A. Scott Galloway (May 2009)
THE PANDORIAN.COM INTERVIEW . 02 . 06 . 2010
AN INTERVIEW WITH INGRID CHAVEZ BY MARCUS ROCK
read the full interview here ››
VERSE-CHORUS-VERSE . 02 . 06 . 2010
AN INTERVIEW WITH INGRID CHAVEZ BY PC MUNOZ
read the full interview here ››
TEN WINDOWS . SEVEN SEASONS . 09 . 08 . 2009
AN INTERVIEW WITH INGRID CHAVEZ BY CARRIE GROSSMAN
When Ingrid Chavez began to write music again after a 16-year break she had no idea it would be the starting point for another record, but that’s precisely what happened. A Flutter and Some Words is Chavez’s newest release, a multidimensional journey through the seasons of the soul. Produced and recorded primarily in Italy by Lorenzo Scopelitti, the album is as diverse thematically as it is musically. While Chavez shares her poetry in compelling spoken-word pieces, her haunting vocals span multiple tracks in a variety of styles ranging from pop to blues. In an intimate conversation with freelance writer Carrie Grossman, Chavez offers a deeply personal glimpse into the breakup of her marriage, motherhood, her creative process, and the eventual exhumation of her authentic voice.
It’s been 16 years since you made your last album.

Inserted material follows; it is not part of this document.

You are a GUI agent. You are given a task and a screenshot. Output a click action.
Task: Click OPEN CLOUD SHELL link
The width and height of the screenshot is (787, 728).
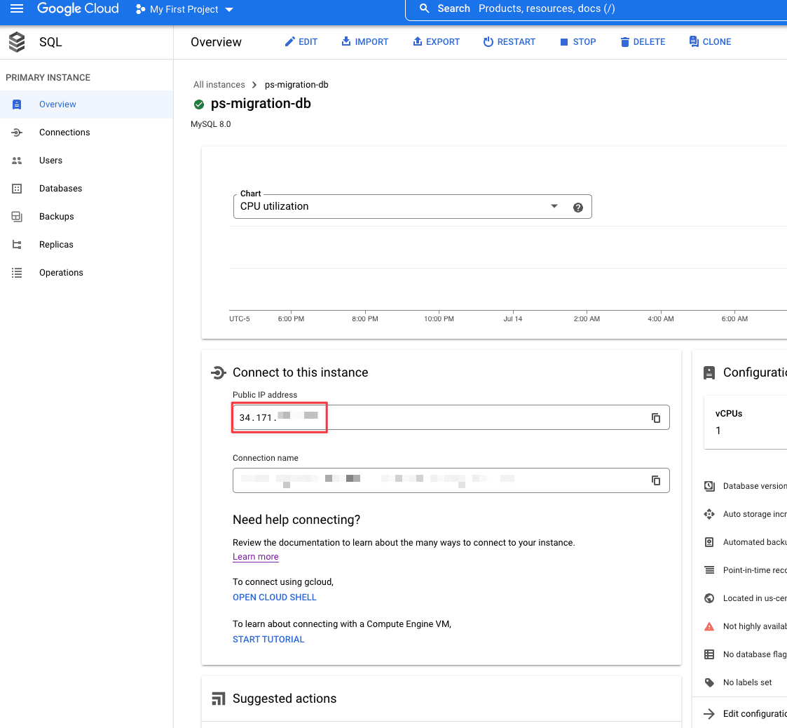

What inspired you to start recording again after such a long break?
Well, I was at a point in my life where I needed to figure out what I was going to do. My children were old enough that I could focus on something besides just mothering. Then someone who had followed my career many years ago contacted me and asked why I wasn’t making music anymore. I asked myself the same question and it became the seed of this little journey that I’m on now.
In some ways you’re probably quite a different person than you were 16 years ago when you were writing. How do you feel like this period of time has influenced the art and work that you’re doing now?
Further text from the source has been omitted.